## Excerto selecionado
□ □ □ □ □ □ □

PUBLlCOU o sr. Coronel
BELISÁRIO PIMENTA no volume VII
do Arquivo do Distrito de Aveiro, págs. 161 e seguintes, uma Memória sobre a
nova Barra de Aveiro aberta em 3 de Abril de
1808, da autoria do oficial da
Marinha de Guerra, ISIDORO FRANCISCO GUIMARÃES, e escrita
em 23 de Junho de 1809. Nesta «memória» este oficial descreve o estado da barra, e elogia as obras para a sua abertura, planeadas por REINALDO OUDINOT e seu genro LUÍS GOMES
DE CARVALHO, e executadas por este.

□ □ □ □ □ □ □

## Itens fornecidos
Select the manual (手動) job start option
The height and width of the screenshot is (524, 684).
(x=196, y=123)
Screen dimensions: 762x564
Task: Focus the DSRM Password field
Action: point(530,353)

□ □ □ □ □ □ □

## Exercício escrito 1
Troque "genro" por "sobrinho" no excerto sobre a nova Barra de Aveiro, reproduzindo-o a partir de "PUBLlCOU o sr." até "executadas por este.".
## Exercício escrito 2
Responda, com base no excerto sobre a nova Barra de Aveiro:
(a) Em que data foi aberta a nova Barra de Aveiro?
(b) Em que data foi escrita a Memória de Isidoro Francisco Guimarães?
(c) Em que volume do Arquivo do Distrito de Aveiro foi publicada essa Memória?
Os itens não têm qualquer relação com o excerto.

## Resposta escrita 1
PUBLlCOU o sr. Coronel
BELISÁRIO PIMENTA no volume VII
do Arquivo do Distrito de Aveiro, págs. 161 e seguintes, uma Memória sobre a
nova Barra de Aveiro aberta em 3 de Abril de
1808, da autoria do oficial da
Marinha de Guerra, ISIDORO FRANCISCO GUIMARÃES, e escrita
em 23 de Junho de 1809. Nesta «memória» este oficial descreve o estado da barra, e elogia as obras para a sua abertura, planeadas por REINALDO OUDINOT e seu sobrinho LUÍS GOMES
DE CARVALHO, e executadas por este.

## Resposta escrita 2
(a) Em 3 de Abril de 1808.
(b) Em 23 de Junho de 1809.
(c) No volume VII.